- Task directions -
If a line in the data below contains "agent", copy it.

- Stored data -
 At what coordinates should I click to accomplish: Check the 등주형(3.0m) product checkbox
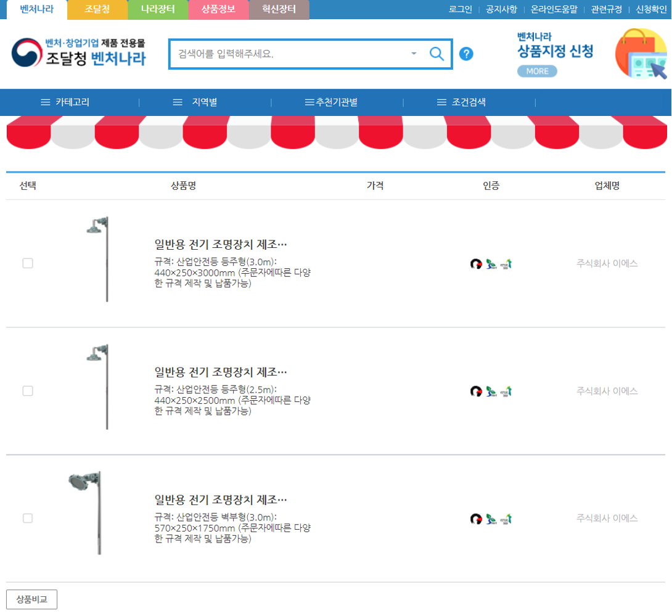[x=28, y=263]
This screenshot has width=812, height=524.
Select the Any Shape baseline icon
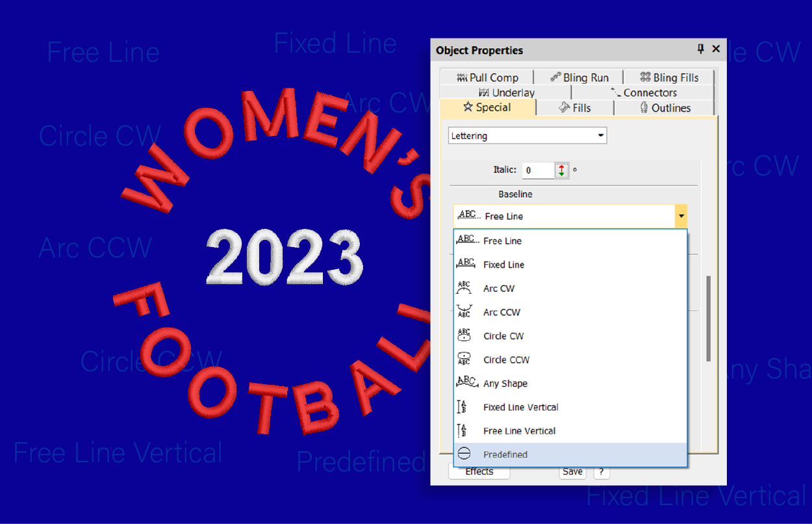[466, 383]
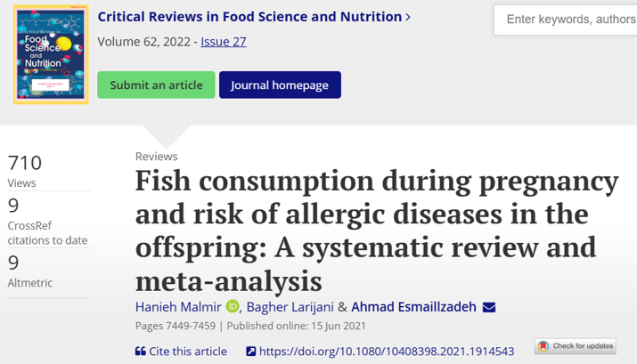Open the Critical Reviews in Food Science journal link
The height and width of the screenshot is (364, 637).
pyautogui.click(x=249, y=17)
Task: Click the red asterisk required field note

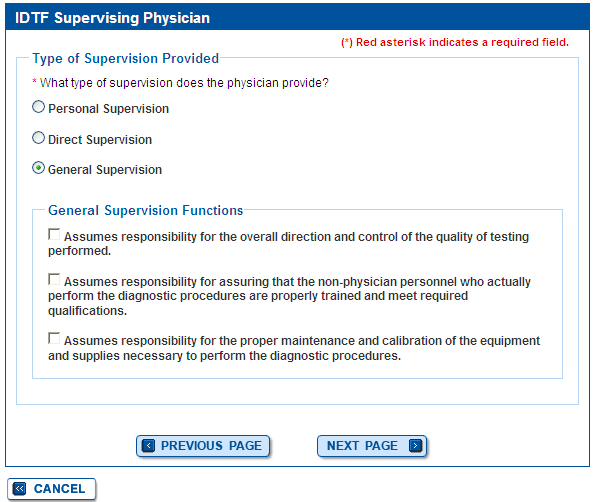Action: [x=455, y=42]
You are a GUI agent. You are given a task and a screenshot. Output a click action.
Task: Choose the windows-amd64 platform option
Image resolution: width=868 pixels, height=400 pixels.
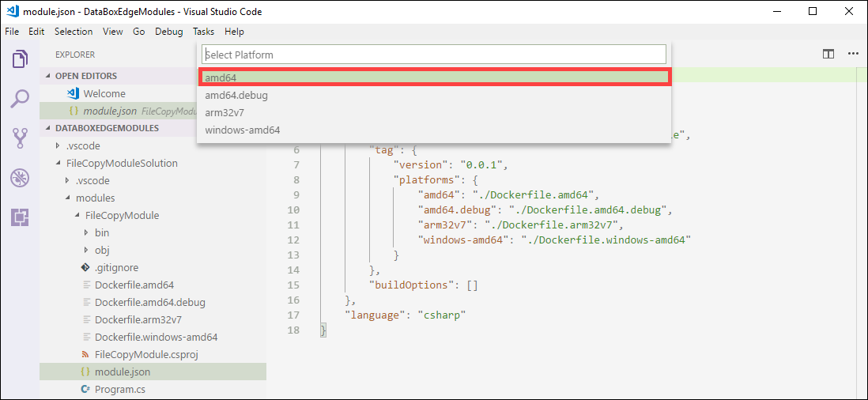pyautogui.click(x=434, y=130)
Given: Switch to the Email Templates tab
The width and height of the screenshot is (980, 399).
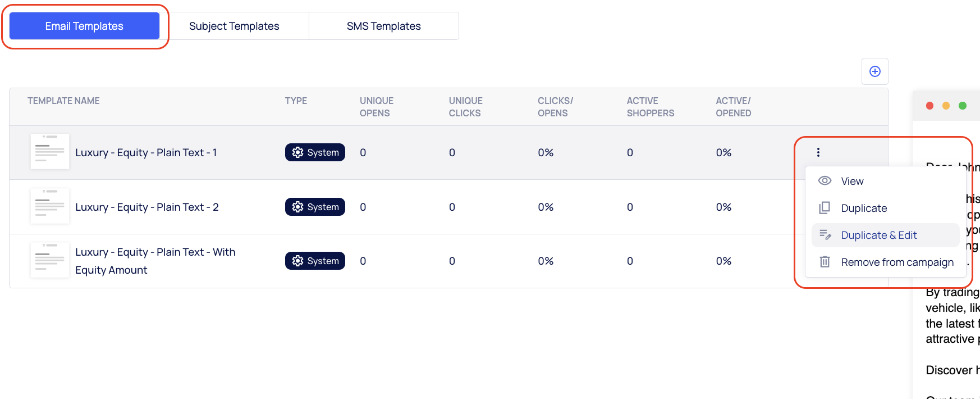Looking at the screenshot, I should click(84, 26).
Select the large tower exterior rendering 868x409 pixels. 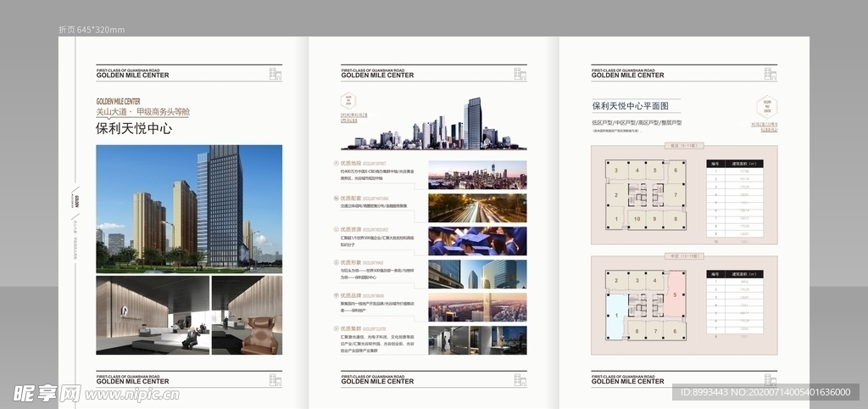pyautogui.click(x=189, y=207)
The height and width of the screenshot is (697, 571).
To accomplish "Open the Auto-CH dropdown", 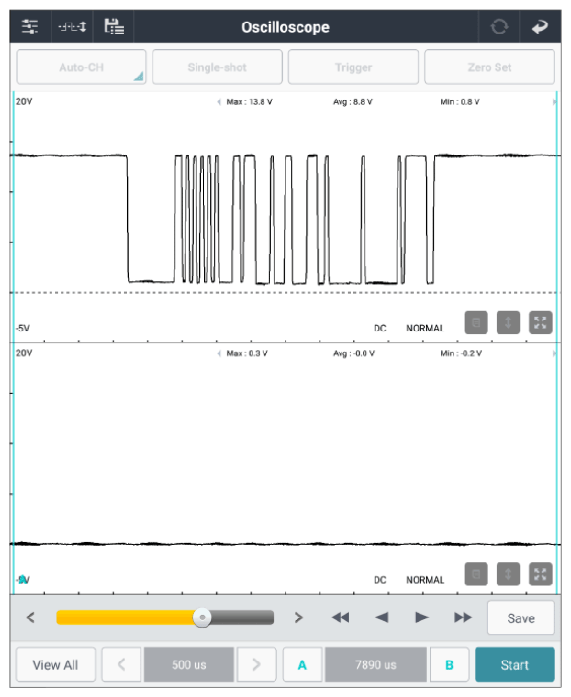I will 81,67.
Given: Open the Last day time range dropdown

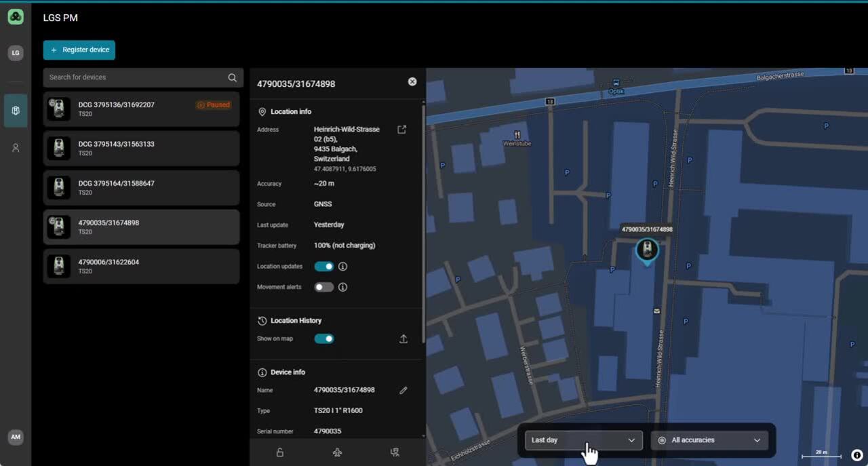Looking at the screenshot, I should point(583,440).
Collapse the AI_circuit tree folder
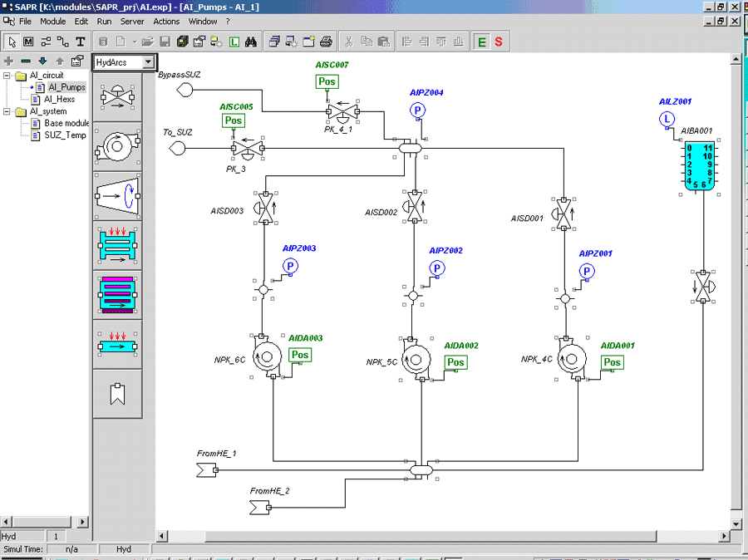Viewport: 748px width, 560px height. (7, 76)
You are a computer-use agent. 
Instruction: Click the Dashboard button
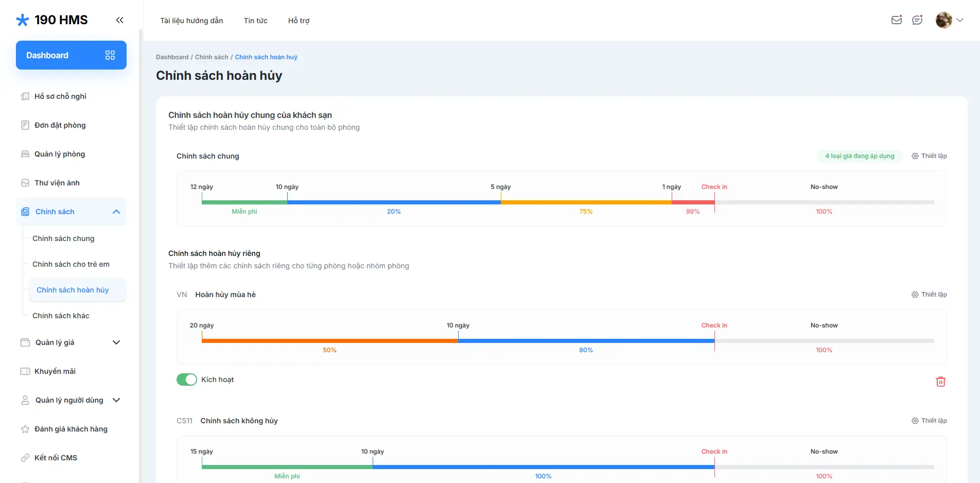tap(71, 55)
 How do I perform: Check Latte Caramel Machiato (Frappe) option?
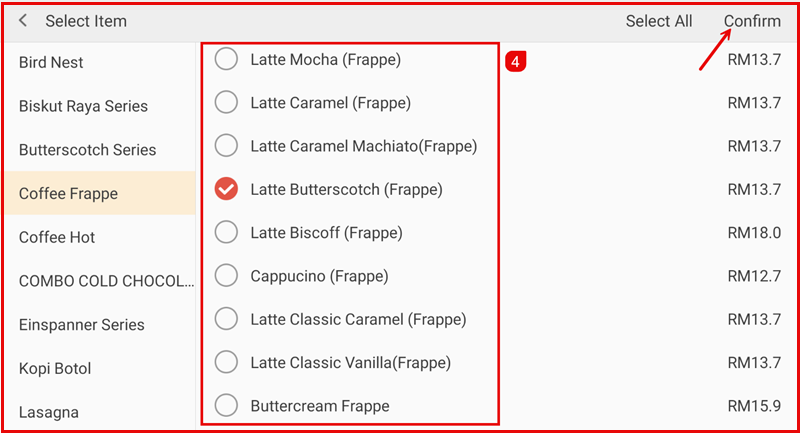click(227, 146)
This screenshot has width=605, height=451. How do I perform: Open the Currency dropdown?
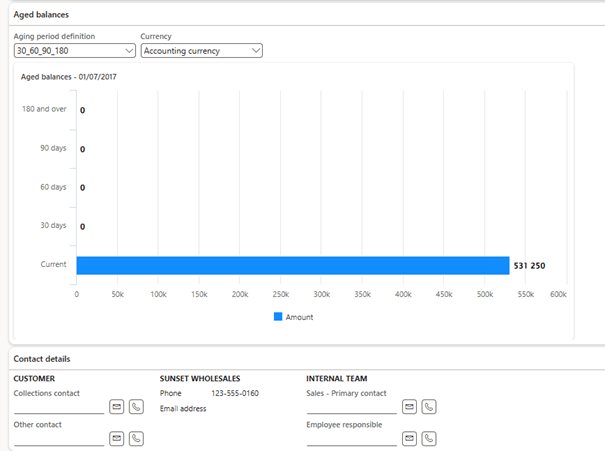pyautogui.click(x=201, y=50)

- Answer -
You are a GUI agent. You are given a task and a screenshot. Output a click action.
You are a computer-use agent. 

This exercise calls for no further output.